We have the three traditional metrics, IOPS, bandwidth and Latency.

They are all closely related. Bandwidth really is just a measure of how many IOPS and at what IO size. IOPS are limited by how many operations your application submits in parallel and how long it takes your storage to respond. Latency is a measure of how long it takes. FlashDBA has put his every thought on these metrics here.

So the most interesting number to look at is latency, but when to measure the latency?

latency vs IOPS

If you consider the above graph, the two systems being measured have similar minimum latency and both scale to good rates of IOPS. However, the area in the middle will result in very different application performance between the two systems! It can result in a factor of ten in application performance.

As these differences between different systems are now better known, we are getting less requests for minimum latency numbers and maximum IOPS rates. We are increasingly being asked excellent questions like what latency will we see if I do this many iops?

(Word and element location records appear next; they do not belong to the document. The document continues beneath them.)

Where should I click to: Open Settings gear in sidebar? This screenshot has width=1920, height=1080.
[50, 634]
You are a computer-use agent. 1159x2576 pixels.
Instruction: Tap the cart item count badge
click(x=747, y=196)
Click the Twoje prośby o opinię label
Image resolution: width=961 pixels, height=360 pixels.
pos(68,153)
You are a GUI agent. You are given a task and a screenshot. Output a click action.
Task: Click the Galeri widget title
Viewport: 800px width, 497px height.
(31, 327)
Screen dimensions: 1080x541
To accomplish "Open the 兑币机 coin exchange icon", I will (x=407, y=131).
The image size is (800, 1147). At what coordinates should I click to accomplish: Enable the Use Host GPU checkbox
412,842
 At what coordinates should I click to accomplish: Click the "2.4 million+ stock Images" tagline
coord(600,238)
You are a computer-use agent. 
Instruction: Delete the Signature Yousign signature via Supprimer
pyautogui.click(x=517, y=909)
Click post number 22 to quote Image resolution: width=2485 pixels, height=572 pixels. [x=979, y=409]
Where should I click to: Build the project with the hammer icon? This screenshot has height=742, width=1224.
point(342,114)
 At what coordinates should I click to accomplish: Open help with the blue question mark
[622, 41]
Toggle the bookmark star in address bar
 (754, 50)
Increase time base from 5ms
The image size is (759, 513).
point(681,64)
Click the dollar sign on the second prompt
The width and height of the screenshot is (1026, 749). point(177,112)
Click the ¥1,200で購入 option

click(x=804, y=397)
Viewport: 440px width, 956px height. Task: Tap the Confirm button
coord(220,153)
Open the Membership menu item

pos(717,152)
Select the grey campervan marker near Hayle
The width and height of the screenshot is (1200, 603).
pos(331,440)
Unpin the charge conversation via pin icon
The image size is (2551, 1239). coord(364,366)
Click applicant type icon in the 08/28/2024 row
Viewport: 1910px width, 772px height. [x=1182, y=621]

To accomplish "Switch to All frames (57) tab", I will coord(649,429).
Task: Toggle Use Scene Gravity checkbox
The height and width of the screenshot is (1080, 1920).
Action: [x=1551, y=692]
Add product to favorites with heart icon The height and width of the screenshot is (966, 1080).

To answer this question sensibly  for  flash arrays, unfortunately you have to ask more questions. You need to know;

  • What size are these IOs on average? On flash a single 16k write takes as much backend work as four 4k writes.
  • Are the IOs random or sequential? Random operations work better on some systems than others.
  • How much capacity will these IOs be spread over? That is the active working set size, not just the total usable capacity required.
  • What is the read / write mix of the IOs? Flash can perform very differently for a 90% write workload compared to a 10% write workload.
  • How many hours a day does this rate of IOPS and bandwidth need to be sustained? Background operations can kick in after several hours of operation.
  • What protocol will be used to connect the server (s) to the storage? They have different limits and different latencies.
  • Is de-duplication planned to be switched on?

Arrays that have de-duplication turned on by default, also add complexity to the specification. If you are asking one of these vendors on IOPS levels at a certain latency level, you need to caveat that with:

How cryptographically unique is the working data set?

Why do you ask this? Because if a test harness constantly sends similar data content as read and write requests to an array, the data will be permanently embedded in DRAM cache, in fact no IO request will ever reach flash. This gives an artificially high IOPS and artificially low latency measurement, that will never be achieved with real data.

We are finding that customers ask a selection of vendors questions like, how many random 8k IOPS can I achieve at less than 0.5ms response time 50/50 read/write spread over 10TB of usable capacity? Often we find we are the only vendor able to provide accurate results to such requests.

So what is the best way to confirm a system is fit for your requirement?

Try and understand what your systems need. What performance are they currently driving and what are they capable of driving? At Violin we have some excellent tools for looking at SQL or Oracle stats and providing you a report about the benefit of using flash. Feel free to take advantage of them…

Be wary of IOMeter or FIO or VDbench type demonstrations, there are so many parameters, they can be adjusted to show nearly anything and are probably not relevant to you.

I would look for results of running your database or application with your dataset size or bigger for days or weeks on end. Some published results like VMMark or Oracle benchmarks are good for this.

Best still is to find a reference customer with a similar environment to yours. Ask that existing customer what happens to performance when a module breaks…….but that’s a subject for another blog entry.